The know-how of cultivating mastic on the island of Chios (East Aegean) has been inscribed on UNESCO’s Representative List of the Intangible Cultural Heritage of Humanity.

According to a statement by the Hellenic Ministry of Culture and Sports, the cultural arm of the United Nations endorsed the Greek request during its annual conference in Paris, which took place on November 24-28, 2014.

Mastic is cultivated on the island of Chios from the aromatic resin mastiha, which is extracted from the shrub pistacia lentiscus. Mastic has long been renowned for its numerous properties.


Family occupation

The knowledge associated with the cultivation and collection of mastic is passed down from generation to generation. The mastic culture is a family occupation that requires laborious care throughout the year by men and women of all ages who participate on equal terms in the various stages.

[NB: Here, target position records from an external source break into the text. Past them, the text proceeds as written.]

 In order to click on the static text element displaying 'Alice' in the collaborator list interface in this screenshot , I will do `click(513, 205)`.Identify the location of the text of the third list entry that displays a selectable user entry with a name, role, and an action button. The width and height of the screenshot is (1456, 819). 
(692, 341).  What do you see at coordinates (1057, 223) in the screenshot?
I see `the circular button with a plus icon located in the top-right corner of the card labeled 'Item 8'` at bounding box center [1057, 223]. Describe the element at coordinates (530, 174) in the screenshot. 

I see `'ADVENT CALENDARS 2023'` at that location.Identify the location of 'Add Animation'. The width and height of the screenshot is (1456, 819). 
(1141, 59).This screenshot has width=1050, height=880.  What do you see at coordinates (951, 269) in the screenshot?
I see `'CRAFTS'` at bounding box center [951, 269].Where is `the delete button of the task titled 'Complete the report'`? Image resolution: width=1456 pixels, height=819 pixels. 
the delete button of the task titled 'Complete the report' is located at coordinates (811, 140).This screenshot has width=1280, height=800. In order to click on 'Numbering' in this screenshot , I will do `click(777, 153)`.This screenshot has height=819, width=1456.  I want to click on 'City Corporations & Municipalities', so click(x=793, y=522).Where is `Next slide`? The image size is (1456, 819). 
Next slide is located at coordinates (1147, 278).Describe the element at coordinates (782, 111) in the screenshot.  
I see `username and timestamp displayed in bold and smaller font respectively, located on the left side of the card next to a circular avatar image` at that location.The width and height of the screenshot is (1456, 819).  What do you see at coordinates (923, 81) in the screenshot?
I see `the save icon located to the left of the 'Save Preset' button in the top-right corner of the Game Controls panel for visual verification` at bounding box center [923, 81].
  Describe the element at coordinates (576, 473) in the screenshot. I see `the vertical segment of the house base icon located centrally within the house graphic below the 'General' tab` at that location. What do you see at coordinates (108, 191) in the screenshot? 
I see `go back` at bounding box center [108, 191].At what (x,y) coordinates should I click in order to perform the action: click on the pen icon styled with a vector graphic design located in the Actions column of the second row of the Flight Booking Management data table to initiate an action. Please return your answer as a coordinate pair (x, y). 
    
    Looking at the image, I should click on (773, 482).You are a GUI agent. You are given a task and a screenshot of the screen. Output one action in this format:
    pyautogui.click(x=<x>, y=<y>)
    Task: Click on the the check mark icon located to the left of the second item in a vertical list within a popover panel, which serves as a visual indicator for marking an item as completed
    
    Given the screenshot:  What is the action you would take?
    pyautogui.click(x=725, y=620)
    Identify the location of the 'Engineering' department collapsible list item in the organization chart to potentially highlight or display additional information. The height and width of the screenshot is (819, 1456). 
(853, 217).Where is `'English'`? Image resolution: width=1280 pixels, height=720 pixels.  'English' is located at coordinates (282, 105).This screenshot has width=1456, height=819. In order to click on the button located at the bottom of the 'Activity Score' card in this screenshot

Men take care of the natural fertilization and pruning of the shrubs in winter, while from mid-June, women sweep, level and clean the ground around the trunk, so that the mastic can easily be recovered. From July, an incision is made in the skin of the bark and main branches with an iron tool. Once the mastic has solidified, women select the larger ‘tears’ first, wash them and place them in wooden boxes in a cool place. Older members of the community are responsible for transmitting the techniques for incision and harvesting the mastiha to younger generations.

The culture of mastic represents a comprehensive social event, around which networks of alliances and mutual help have been established. The communal practices are also an occasion for perpetuating collective memory through the narration of old tales and stories.